■ **Aufgabenbeschreibung**
Überarbeite die folgenden Datensätze, indem du „Instruction“ überall durch „Command“ ersetzt. Alle übrigen Zeilen bleiben unverändert.

■ **Bereitgestellte Daten**
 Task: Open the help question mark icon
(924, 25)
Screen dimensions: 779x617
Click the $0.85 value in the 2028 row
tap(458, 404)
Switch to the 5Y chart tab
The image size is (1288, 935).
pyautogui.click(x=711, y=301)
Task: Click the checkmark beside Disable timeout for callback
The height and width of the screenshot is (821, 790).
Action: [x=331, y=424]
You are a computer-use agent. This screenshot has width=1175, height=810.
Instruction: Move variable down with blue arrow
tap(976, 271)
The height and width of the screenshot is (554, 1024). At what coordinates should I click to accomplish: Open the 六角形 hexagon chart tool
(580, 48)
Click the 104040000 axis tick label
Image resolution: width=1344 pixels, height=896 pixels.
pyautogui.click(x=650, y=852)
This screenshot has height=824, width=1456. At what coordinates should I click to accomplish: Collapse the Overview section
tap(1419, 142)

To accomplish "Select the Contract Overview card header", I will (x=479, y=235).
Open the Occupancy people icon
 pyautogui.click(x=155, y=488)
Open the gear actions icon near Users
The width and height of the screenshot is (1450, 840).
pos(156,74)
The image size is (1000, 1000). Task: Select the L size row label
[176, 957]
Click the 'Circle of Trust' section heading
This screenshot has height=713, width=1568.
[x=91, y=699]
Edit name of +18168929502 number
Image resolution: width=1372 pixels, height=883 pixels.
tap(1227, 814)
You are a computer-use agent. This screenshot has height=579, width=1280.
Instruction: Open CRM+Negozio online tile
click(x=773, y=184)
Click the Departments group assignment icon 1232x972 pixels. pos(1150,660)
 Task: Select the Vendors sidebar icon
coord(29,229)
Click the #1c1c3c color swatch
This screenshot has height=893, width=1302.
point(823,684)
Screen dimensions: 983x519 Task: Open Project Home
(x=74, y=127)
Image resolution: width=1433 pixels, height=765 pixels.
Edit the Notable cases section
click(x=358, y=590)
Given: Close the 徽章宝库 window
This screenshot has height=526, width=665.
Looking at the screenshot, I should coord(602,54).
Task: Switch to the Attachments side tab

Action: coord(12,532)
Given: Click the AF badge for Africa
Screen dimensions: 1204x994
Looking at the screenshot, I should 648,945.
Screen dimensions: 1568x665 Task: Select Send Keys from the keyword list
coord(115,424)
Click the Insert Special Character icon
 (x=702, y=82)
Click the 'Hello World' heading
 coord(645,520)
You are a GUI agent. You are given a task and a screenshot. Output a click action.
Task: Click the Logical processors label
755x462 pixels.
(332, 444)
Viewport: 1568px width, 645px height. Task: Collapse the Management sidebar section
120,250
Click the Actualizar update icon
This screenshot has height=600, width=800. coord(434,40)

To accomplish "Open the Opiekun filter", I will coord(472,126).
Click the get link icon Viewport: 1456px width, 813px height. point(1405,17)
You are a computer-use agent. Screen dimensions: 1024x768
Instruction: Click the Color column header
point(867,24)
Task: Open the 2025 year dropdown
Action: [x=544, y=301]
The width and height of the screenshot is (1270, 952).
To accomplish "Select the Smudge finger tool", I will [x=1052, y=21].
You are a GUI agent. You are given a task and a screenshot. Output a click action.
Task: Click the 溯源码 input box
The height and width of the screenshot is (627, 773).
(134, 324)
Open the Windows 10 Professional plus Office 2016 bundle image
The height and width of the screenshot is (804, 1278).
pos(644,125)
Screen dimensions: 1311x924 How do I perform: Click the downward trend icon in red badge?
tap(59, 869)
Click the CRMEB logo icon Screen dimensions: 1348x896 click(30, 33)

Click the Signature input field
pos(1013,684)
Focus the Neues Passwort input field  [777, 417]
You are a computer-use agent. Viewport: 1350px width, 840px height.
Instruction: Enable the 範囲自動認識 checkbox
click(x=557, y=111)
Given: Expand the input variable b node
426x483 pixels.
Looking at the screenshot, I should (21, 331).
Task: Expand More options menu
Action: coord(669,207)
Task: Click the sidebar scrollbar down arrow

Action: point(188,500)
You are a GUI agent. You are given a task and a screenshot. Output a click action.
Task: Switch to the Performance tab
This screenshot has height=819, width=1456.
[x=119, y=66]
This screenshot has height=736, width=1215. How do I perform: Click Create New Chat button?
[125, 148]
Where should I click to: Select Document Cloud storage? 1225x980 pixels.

■ **Lösung der Aufgabe**
 Task: Open the help question mark icon
(924, 25)
Screen dimensions: 779x617
Click the $0.85 value in the 2028 row
tap(458, 404)
Switch to the 5Y chart tab
The image size is (1288, 935).
pyautogui.click(x=711, y=301)
Task: Click the checkmark beside Disable timeout for callback
The height and width of the screenshot is (821, 790).
Action: [x=331, y=424]
You are a computer-use agent. This screenshot has width=1175, height=810.
Command: Move variable down with blue arrow
tap(976, 271)
The height and width of the screenshot is (554, 1024). At what coordinates should I click to accomplish: Open the 六角形 hexagon chart tool
(580, 48)
Click the 104040000 axis tick label
Image resolution: width=1344 pixels, height=896 pixels.
pyautogui.click(x=650, y=852)
This screenshot has height=824, width=1456. At what coordinates should I click to accomplish: Collapse the Overview section
tap(1419, 142)

To accomplish "Select the Contract Overview card header", I will (x=479, y=235).
Open the Occupancy people icon
 pyautogui.click(x=155, y=488)
Open the gear actions icon near Users
The width and height of the screenshot is (1450, 840).
pos(156,74)
The image size is (1000, 1000). Task: Select the L size row label
[176, 957]
Click the 'Circle of Trust' section heading
This screenshot has height=713, width=1568.
[x=91, y=699]
Edit name of +18168929502 number
Image resolution: width=1372 pixels, height=883 pixels.
tap(1227, 814)
You are a computer-use agent. This screenshot has height=579, width=1280.
Command: Open CRM+Negozio online tile
click(x=773, y=184)
Click the Departments group assignment icon 1232x972 pixels. pos(1150,660)
 Task: Select the Vendors sidebar icon
coord(29,229)
Click the #1c1c3c color swatch
This screenshot has height=893, width=1302.
point(823,684)
Screen dimensions: 983x519 Task: Open Project Home
(x=74, y=127)
Image resolution: width=1433 pixels, height=765 pixels.
Edit the Notable cases section
click(x=358, y=590)
Given: Close the 徽章宝库 window
This screenshot has height=526, width=665.
Looking at the screenshot, I should coord(602,54).
Task: Switch to the Attachments side tab

Action: coord(12,532)
Given: Click the AF badge for Africa
Screen dimensions: 1204x994
Looking at the screenshot, I should 648,945.
Screen dimensions: 1568x665 Task: Select Send Keys from the keyword list
coord(115,424)
Click the Insert Special Character icon
 (x=702, y=82)
Click the 'Hello World' heading
 coord(645,520)
You are a GUI agent. You are given a task and a screenshot. Output a click action.
Task: Click the Logical processors label
755x462 pixels.
(332, 444)
Viewport: 1568px width, 645px height. Task: Collapse the Management sidebar section
120,250
Click the Actualizar update icon
This screenshot has height=600, width=800. coord(434,40)

To accomplish "Open the Opiekun filter", I will coord(472,126).
Click the get link icon Viewport: 1456px width, 813px height. point(1405,17)
You are a computer-use agent. Screen dimensions: 1024x768
Command: Click the Color column header
point(867,24)
Task: Open the 2025 year dropdown
Action: [x=544, y=301]
The width and height of the screenshot is (1270, 952).
To accomplish "Select the Smudge finger tool", I will [x=1052, y=21].
You are a GUI agent. You are given a task and a screenshot. Output a click action.
Task: Click the 溯源码 input box
The height and width of the screenshot is (627, 773).
(134, 324)
Open the Windows 10 Professional plus Office 2016 bundle image
The height and width of the screenshot is (804, 1278).
pos(644,125)
Screen dimensions: 1311x924 How do I perform: Click the downward trend icon in red badge?
tap(59, 869)
Click the CRMEB logo icon Screen dimensions: 1348x896 click(30, 33)

Click the Signature input field
pos(1013,684)
Focus the Neues Passwort input field  [777, 417]
You are a computer-use agent. Viewport: 1350px width, 840px height.
Command: Enable the 範囲自動認識 checkbox
click(x=557, y=111)
Given: Expand the input variable b node
426x483 pixels.
Looking at the screenshot, I should (21, 331).
Task: Expand More options menu
Action: coord(669,207)
Task: Click the sidebar scrollbar down arrow

Action: point(188,500)
You are a GUI agent. You are given a task and a screenshot. Output a click action.
Task: Switch to the Performance tab
This screenshot has height=819, width=1456.
[x=119, y=66]
This screenshot has height=736, width=1215. How do I perform: Click Create New Chat button?
[125, 148]
Where should I click to: Select Document Cloud storage? 1225x980 pixels.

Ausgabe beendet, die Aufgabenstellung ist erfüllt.